:: Enunciado 1 ::
Enumera los pisos en que se divide el mundo estratificado según el texto sobre la desmitologización.

:: Bloque de texto ::
┏━━
Esta frase, que impresiona por su
contundencia, no fue escrita ayer por uno de los nuevos ateos, sino hace ya
bastantes años, el año 48 del siglo pasado, por uno de los grandes exégetas
cristianos, el alemán Rudolf Bultmann. Y no la escribió para atacar a la fe
cristiana, sino para defender su vigencia, aunque que, eso sí, llamando a la
necesaria y urgente actualización en el modo de comprenderla y anunciarla. Fue lo
que él chamó el problema de la “desmitologización”. No hace falta estar de
acuerdo en todo con él, demasiado influido por un fuerte radicalismo exegético
y por un claro reduccionismo teológico (muy marcado por el concepto de
“autenticidad” en la filosofía de Heidegger) para comprender la seriedad del
desafío y la justicia de su llamada de atención.
En el agudo y profundo prólogo a la traducción
francesa de su pequeño e influyente libro sobre Jesús, Paul Ricoeur señaló bien
sus límites, pero también sus méritos irrenunciables[4]. Hace una distinción, tan obvia como fundamental, entre dos niveles.
Cuando su lectura invade los dominios de la ciencia, confiriendo valor de
solución científica a la cosmología primitiva de la cultura bíblica –la “concepción
de un mundo estratificado en tres pisos: cielo, tierra, infierno, poblado de
poderes sobrenaturales que descienden aquí abajo desde allá arriba”–, el mito
debe ser “pura e simplemente eliminado” (383). Pero el mito es “algo distinto de
una explicación del mundo, de la historia y del destino; expresa, en términos
de mundo, o más bien de ultra-mundo o segundo mundo, la comprensión que el ser
humano hace de sí mismo en relación con el fundamento y con el límite de su
existencia”[5].
┗━━
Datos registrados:
┏━━
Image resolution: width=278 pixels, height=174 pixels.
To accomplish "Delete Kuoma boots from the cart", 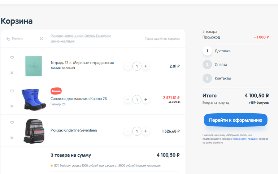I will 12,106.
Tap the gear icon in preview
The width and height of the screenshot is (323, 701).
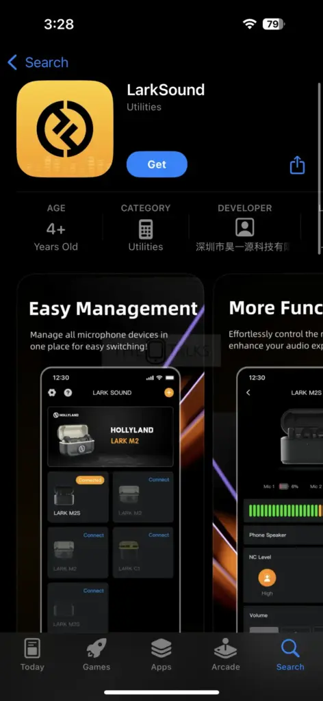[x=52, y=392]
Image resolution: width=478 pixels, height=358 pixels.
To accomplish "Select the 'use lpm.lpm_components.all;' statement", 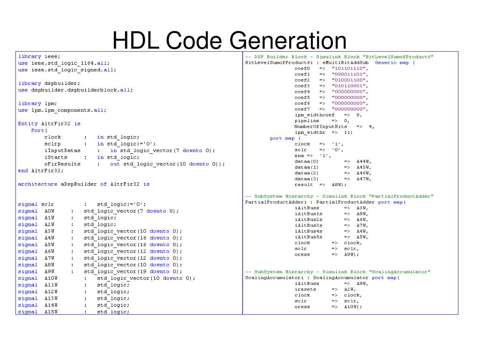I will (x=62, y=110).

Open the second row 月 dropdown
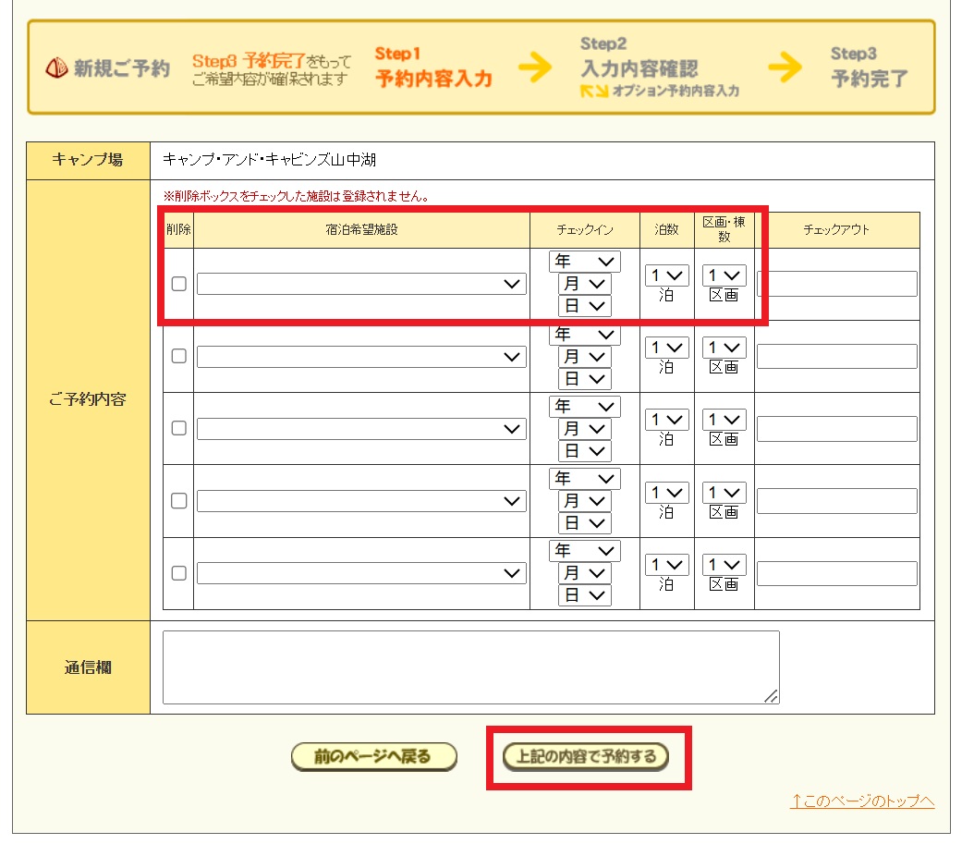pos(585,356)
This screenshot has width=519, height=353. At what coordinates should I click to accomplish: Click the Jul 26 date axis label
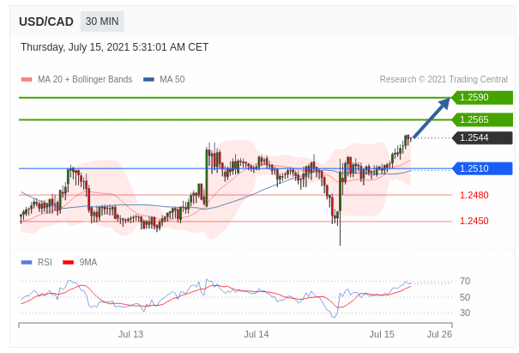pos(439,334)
┗━━
:: Enunciado 2 ::
Extrae del listado cada línea que contenga la palabra "height".

:: Respuesta 1 ::
Cielo, tierra e infierno.

:: Respuesta 2 ::
Image resolution: width=278 pixels, height=174 pixels.
The width and height of the screenshot is (323, 701).
Image resolution: width=478 pixels, height=358 pixels.
This screenshot has width=519, height=353. At what coordinates should I click to accomplish: Click the Jul 26 date axis label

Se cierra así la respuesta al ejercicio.